## Instructions to follow
Check each line of the records below and collect those holding "computer".

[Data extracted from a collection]
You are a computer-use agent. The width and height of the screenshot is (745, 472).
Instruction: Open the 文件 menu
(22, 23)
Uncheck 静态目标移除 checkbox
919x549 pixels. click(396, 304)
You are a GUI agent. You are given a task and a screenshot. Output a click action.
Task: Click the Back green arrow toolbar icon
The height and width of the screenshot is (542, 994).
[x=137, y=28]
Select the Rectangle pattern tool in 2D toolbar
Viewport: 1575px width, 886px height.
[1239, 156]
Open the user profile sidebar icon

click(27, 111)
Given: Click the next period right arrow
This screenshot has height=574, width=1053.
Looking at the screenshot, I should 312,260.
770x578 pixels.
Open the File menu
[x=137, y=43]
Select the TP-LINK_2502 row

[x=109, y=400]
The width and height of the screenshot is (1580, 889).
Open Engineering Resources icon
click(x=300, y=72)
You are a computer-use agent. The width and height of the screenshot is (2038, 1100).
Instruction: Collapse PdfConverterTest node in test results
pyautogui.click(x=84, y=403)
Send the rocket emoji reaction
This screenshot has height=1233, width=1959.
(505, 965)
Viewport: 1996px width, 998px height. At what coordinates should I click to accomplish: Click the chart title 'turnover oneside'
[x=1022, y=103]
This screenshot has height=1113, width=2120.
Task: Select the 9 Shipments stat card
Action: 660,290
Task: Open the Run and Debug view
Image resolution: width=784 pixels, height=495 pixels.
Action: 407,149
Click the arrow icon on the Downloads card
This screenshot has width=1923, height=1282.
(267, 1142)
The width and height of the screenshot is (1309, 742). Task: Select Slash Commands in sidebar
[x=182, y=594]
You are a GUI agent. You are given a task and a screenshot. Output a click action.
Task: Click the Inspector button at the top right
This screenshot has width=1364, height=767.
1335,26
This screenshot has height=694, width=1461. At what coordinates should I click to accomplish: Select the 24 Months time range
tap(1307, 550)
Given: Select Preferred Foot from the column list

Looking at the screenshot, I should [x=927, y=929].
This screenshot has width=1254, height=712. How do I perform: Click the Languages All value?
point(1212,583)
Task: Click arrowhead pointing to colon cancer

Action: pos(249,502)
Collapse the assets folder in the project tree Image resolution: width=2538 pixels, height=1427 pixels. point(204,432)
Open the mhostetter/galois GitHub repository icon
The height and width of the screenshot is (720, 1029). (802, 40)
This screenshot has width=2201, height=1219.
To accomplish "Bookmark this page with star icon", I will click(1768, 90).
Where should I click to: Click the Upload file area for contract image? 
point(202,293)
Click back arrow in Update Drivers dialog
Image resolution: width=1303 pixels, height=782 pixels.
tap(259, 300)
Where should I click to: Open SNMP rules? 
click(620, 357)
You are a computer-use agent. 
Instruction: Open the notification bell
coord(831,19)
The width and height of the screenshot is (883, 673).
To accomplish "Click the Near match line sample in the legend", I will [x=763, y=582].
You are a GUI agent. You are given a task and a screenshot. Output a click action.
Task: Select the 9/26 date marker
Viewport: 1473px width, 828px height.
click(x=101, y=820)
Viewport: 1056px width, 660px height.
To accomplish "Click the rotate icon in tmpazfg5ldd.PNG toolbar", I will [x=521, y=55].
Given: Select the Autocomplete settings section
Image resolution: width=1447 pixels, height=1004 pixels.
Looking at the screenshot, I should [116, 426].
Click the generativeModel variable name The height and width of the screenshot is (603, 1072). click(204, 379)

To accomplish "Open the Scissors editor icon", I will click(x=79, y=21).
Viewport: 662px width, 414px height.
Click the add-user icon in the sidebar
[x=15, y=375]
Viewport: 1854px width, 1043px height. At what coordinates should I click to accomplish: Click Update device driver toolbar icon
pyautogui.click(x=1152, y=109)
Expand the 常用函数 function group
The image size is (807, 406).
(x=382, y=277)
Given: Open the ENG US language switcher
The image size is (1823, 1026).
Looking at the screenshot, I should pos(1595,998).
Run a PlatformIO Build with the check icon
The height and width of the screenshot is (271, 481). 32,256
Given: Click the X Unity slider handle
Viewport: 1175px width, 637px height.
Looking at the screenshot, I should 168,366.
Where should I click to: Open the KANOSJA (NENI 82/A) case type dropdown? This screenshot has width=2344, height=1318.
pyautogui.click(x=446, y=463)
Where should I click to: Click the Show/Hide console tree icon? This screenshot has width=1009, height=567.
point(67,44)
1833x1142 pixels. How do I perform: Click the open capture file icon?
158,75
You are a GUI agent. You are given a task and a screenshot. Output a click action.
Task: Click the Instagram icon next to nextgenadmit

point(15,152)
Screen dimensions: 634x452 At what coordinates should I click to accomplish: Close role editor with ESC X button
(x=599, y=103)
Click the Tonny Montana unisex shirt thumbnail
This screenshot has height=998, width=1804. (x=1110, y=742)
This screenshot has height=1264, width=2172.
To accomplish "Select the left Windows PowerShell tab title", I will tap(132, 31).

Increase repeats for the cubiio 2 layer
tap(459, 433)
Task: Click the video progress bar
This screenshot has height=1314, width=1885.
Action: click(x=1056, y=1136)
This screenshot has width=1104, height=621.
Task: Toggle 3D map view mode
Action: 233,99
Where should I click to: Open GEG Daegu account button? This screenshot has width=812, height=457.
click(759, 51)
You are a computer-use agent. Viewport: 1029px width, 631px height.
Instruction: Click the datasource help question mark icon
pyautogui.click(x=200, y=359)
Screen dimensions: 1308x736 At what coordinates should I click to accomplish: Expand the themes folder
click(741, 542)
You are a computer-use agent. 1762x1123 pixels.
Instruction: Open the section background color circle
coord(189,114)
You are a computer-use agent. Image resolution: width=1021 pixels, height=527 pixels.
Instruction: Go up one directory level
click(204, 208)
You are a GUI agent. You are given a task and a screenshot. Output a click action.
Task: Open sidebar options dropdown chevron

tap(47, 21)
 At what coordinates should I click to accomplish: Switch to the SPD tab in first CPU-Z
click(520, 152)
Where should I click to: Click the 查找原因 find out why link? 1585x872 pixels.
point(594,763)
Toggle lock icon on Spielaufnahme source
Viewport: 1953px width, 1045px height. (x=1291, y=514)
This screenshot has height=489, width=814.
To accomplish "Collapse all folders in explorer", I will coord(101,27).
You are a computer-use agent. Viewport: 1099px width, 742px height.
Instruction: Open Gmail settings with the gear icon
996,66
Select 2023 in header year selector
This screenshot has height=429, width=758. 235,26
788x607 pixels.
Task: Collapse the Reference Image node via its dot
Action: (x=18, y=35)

## Output below
You are a computer-use agent. The width and height of the screenshot is (745, 472).
You are a computer-use agent. The width and height of the screenshot is (2038, 1100).
You are a computer-use agent. 
You are a computer-use agent. Viewport: 1029px width, 631px height.
You are a computer-use agent. 1762x1123 pixels.
You are a computer-use agent. Image resolution: width=1021 pixels, height=527 pixels.
You are a computer-use agent. Viewport: 1099px width, 742px height.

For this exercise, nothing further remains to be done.